Foto: Mariene Lino / CBN
Um novo El Niño pode pressionar a inflação brasileira e encarecer alimentos nos próximos meses. Segundo estudo do Rabobank, grupo que financia o agronegócio ao redor do mundo, os efeitos dos choques climáticos sobre os preços podem aparecer gradualmente e atingir o pico em até seis meses.
O impacto de um El Niño forte poderia acrescentar cerca de 0,83 ponto percentual ao IPCA. Apenas os alimentos in natura responderiam por aproximadamente 0,53 ponto percentual dessa pressão.
Produtos como carnes e hortaliças, seriam os mais afetados. Em um cenário de El Niño forte, os preços dessa categoria poderiam subir 19,9%, enquanto a alimentação no domicílio teria alta de 6,32%. Em um evento moderado, as estimativas são de aumentos de 13,4% e 2%, respectivamente.
As hortaliças tendem a sentir os efeitos primeiro por terem ciclos de produção mais curtos e maior sensibilidade às condições climáticas. Produtos como milho, café, frutas, laranja, cana-de-açúcar, trigo e arroz também podem sofrer alta, dependendo da intensidade do fenômeno. O leite pode ser afetado pelas condições de chuva no Sul.
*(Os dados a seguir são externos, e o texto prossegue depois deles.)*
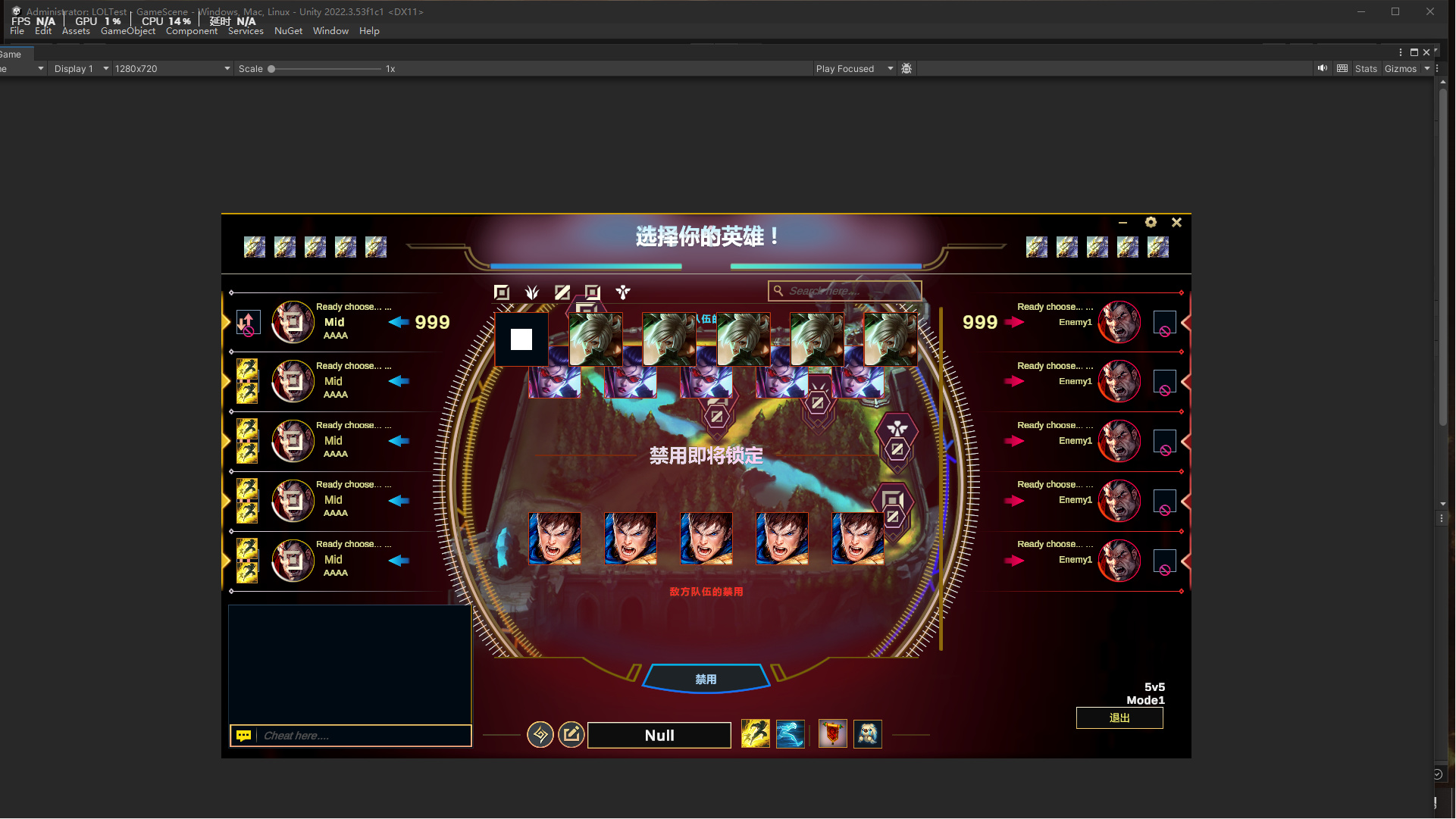This screenshot has height=819, width=1456.
Task: Open the Window menu
Action: coord(330,31)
O El Niño ocorre quando há aquecimento anormal das águas do Oceano Pacífico, alterando os padrões de chuva e temperatura. No Brasil, o fenômeno pode provocar secas em regiões produtoras e chuvas acima da média em outras áreas. Segundo a Administração Oceânica e Atmosférica dos Estados Unidos (NOAA), há cerca de 80% de probabilidade de ocorrência de um El Niño forte até o fim do ano.
Os efeitos, porém, não devem ser iguais em todo o país. A redução das chuvas pode prejudicar a pecuária no Centro-Oeste e no Norte, enquanto algumas culturas do Nordeste, como o feijão, podem ser beneficiadas. No Sul, o aumento das chuvas pode favorecer as culturas de inverno.